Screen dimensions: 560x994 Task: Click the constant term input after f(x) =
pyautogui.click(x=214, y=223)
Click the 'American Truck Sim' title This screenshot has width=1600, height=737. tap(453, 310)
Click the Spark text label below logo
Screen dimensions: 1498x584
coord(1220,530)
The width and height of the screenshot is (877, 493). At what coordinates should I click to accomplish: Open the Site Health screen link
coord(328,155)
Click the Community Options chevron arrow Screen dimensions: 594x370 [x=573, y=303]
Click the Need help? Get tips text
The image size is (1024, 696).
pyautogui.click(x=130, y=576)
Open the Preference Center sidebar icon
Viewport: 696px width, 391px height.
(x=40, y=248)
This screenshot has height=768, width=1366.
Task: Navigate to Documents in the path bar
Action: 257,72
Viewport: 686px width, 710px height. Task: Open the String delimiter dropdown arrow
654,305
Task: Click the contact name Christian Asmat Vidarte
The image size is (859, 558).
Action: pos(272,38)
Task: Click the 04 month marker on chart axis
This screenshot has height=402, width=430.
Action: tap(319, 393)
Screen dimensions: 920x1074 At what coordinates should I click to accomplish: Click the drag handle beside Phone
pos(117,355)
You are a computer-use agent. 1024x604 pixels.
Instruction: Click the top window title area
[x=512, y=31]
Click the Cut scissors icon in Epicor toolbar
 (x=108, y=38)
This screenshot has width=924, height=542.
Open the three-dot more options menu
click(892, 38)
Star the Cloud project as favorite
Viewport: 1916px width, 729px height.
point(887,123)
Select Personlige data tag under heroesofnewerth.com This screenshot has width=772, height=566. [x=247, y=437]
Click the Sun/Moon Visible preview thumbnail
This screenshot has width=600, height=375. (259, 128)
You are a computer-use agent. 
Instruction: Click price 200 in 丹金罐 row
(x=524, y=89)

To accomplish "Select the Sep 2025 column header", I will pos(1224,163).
######
Task:
Taking the entries above, restate exactly those lines that fall between the line with "This screenshot has height=402, width=430." and the line with "You are a computer-use agent. 1024x604", keeping both of those lines too.

Your response:
This screenshot has height=402, width=430.
Action: tap(319, 393)
Screen dimensions: 920x1074 At what coordinates should I click to accomplish: Click the drag handle beside Phone
pos(117,355)
You are a computer-use agent. 1024x604 pixels.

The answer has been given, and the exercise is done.